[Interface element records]
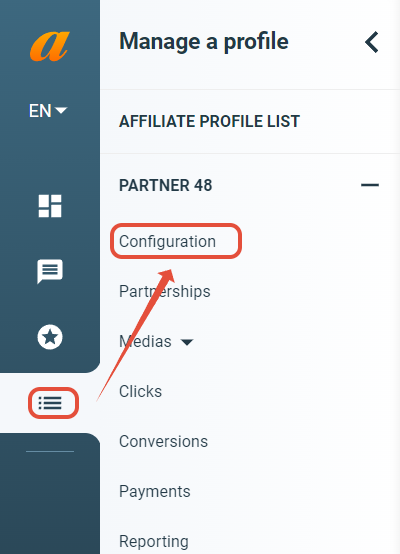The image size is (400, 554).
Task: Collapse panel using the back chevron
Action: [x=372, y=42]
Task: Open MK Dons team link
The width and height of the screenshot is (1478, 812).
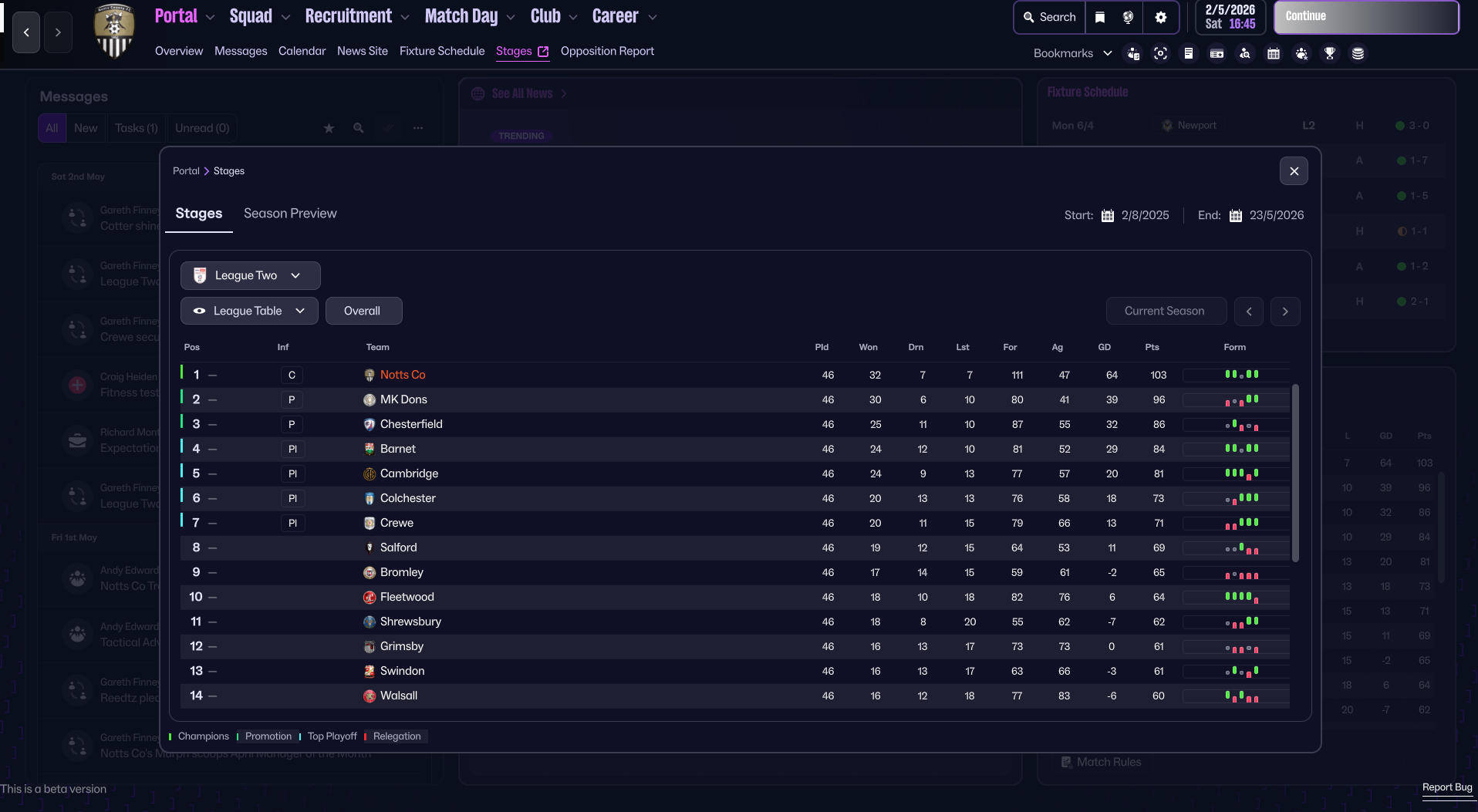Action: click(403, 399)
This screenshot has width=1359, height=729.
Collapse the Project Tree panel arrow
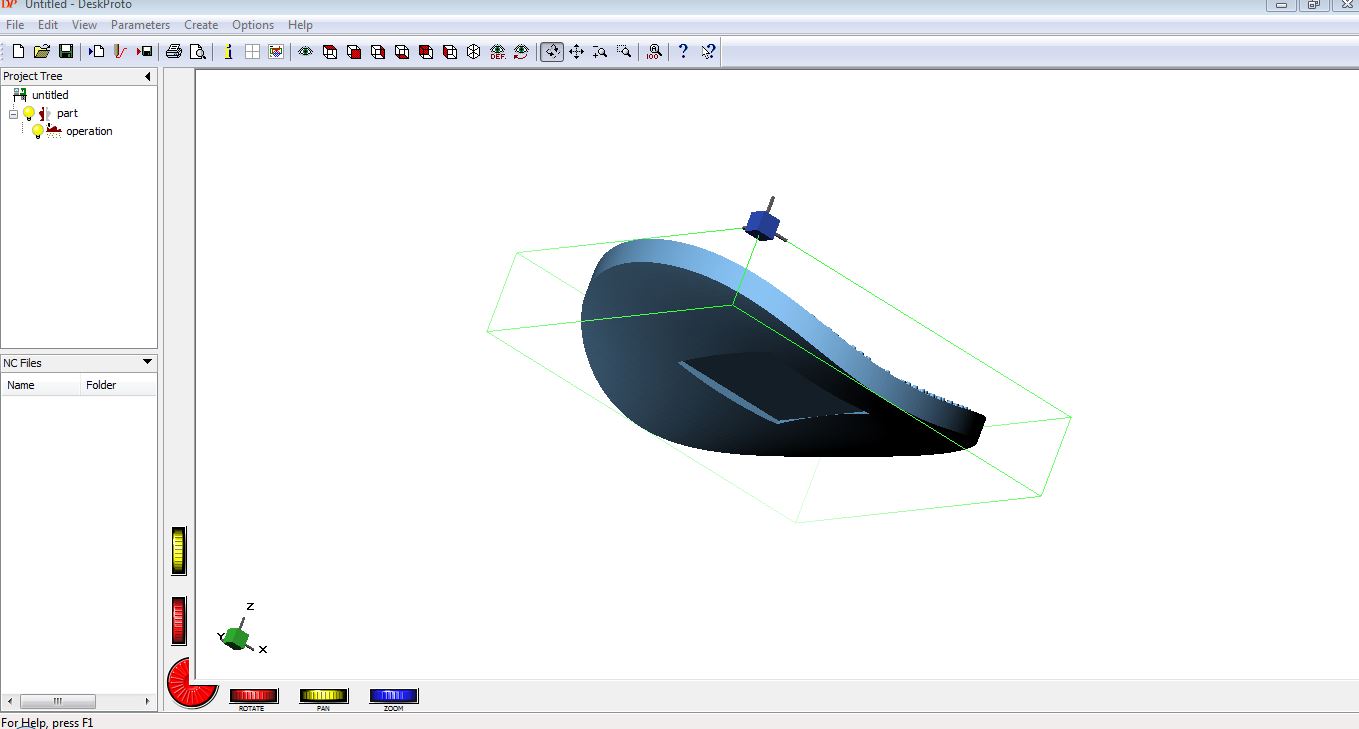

_PROBLEM TO SOLVE_
Can you arrange these lines as a JSON list of strings, one string per line, skipping any blank lines and leaving the pictures out?

_WRITTEN RESPONSE_
[
  "The image size is (400, 554).",
  "Task: Collapse panel using the back chevron",
  "Action: [x=372, y=42]",
  "Task: Open MK Dons team link",
  "The width and height of the screenshot is (1478, 812).",
  "Action: click(403, 399)",
  "This screenshot has width=1359, height=729.",
  "Collapse the Project Tree panel arrow"
]